The length of time and the sometimes conflicting interests within the City regarding approval of new development are of concern to TIN. An informal survey of our members indicates mostly a negative view of the current approvals process. [Is everyone okay with this?]

Focus on Business

We are in favour of participating in a Mayor's Roundtable on Business only if it will have an effect on the future course of events. A Roundtable could set priorities that would help staff properly resource initiatives that will retain existing and encourage new business development.

TIN has advocated for sometime that better communications needs to exist between departments generally regarding policy development and regulation for industry. That was part of our message to of the Economic Development Committee on July 4 of this year. Anything that would cut away at the layers of bureaucracy and give industry clear answers would be welcome.

An outstanding communication program is essential to encourage debate and to keep everyone informed as the City moves ahead with its plan.


The Toronto Industry Network is very pleased to be asked to be part of this consultative process.
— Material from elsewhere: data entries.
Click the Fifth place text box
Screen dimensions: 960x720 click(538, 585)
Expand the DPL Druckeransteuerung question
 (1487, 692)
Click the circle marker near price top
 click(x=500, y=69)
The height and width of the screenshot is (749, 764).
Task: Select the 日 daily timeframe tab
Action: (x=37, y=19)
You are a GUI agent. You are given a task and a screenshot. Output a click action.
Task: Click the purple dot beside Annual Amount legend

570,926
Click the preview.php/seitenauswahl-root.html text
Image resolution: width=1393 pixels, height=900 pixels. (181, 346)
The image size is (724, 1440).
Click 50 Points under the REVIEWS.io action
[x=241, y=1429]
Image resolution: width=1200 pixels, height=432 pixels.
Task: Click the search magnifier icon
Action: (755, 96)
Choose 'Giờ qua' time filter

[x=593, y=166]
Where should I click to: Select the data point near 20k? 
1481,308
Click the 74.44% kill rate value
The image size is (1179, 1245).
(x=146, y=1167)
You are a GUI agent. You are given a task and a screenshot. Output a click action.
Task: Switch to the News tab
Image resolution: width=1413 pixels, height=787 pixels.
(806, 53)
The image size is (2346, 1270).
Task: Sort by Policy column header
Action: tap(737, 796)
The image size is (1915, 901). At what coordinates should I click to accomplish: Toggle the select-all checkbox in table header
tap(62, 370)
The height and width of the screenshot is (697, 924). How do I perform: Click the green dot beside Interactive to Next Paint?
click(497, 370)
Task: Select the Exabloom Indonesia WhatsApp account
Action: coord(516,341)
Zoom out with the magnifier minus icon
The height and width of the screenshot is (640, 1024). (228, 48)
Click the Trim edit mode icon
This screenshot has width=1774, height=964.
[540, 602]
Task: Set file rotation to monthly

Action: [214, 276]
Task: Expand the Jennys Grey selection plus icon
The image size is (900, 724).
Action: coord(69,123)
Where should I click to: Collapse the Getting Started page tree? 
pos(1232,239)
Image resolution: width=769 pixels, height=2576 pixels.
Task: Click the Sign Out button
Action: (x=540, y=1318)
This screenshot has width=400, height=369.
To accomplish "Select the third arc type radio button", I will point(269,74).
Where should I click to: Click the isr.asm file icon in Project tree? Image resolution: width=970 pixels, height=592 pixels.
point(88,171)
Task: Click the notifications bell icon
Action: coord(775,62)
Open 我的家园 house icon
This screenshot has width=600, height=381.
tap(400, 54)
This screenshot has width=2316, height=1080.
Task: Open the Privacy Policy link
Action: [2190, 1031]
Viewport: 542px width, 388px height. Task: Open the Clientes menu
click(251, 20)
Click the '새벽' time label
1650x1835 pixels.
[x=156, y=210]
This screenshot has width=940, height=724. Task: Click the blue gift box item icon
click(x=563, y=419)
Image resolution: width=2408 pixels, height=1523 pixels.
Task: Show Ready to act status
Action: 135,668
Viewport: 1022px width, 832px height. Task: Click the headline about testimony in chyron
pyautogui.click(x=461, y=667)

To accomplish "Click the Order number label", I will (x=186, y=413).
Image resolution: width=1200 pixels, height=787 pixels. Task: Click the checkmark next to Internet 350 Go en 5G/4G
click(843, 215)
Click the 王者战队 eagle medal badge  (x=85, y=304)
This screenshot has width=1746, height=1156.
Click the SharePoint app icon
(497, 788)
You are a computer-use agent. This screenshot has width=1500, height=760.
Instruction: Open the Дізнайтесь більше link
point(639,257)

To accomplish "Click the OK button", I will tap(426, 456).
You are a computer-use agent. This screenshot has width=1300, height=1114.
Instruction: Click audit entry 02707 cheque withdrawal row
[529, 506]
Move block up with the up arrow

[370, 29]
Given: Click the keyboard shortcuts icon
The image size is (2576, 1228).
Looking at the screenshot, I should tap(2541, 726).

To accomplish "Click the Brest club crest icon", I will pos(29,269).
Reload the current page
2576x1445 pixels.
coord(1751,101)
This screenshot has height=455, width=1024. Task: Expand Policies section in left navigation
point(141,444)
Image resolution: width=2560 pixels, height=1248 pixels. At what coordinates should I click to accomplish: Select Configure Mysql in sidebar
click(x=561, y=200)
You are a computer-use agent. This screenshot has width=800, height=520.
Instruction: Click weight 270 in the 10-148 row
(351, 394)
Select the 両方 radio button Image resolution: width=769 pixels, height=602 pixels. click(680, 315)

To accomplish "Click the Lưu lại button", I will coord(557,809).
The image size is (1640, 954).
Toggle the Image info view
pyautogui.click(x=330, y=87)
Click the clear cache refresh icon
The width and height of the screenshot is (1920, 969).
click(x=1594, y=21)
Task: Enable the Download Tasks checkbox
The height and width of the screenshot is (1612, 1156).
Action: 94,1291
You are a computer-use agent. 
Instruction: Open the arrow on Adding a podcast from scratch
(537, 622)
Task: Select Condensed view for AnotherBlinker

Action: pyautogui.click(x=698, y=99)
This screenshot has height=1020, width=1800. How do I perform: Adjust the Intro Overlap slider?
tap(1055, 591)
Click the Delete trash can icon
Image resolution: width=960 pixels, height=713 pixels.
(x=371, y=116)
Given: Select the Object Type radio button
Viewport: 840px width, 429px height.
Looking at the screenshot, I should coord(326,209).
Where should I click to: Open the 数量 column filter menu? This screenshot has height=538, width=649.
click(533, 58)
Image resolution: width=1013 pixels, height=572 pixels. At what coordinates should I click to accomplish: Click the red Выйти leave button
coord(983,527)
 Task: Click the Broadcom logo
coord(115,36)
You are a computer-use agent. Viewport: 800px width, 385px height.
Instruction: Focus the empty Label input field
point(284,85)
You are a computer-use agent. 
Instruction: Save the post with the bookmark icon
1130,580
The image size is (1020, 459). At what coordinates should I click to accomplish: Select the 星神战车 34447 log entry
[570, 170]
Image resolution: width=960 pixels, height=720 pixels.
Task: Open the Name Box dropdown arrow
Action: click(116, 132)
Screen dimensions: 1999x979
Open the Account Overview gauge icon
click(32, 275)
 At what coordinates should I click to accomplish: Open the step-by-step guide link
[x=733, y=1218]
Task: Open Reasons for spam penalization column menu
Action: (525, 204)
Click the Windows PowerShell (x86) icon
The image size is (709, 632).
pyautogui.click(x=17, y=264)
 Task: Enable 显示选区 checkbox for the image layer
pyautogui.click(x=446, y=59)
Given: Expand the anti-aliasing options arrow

Our comments are made not only in the context of enhancing industry's position in Toronto but also with a view to making our City great again. We recognize that what we are proposing will be difficult to implement but without a drastic overhaul of its tax structure and operations, Toronto will continue to decline. Does Toronto need to become like New York was 20 years ago or Detroit is today?

With the changes to the City of Toronto Act and other new measures, comes an opportunity for Toronto Council to make a real difference. We believe time is of the essence and that the City must make decisive policy decisions that will support industry. Stretching out what has to happen now over 15 years sends the wrong message to industry.

Industry has a very real stake in making Toronto successful again. It is not only the investment reflected in the manufacturing infrastructure, it is the stake thousands of Torontonians, employed by industry, have in the future of their City.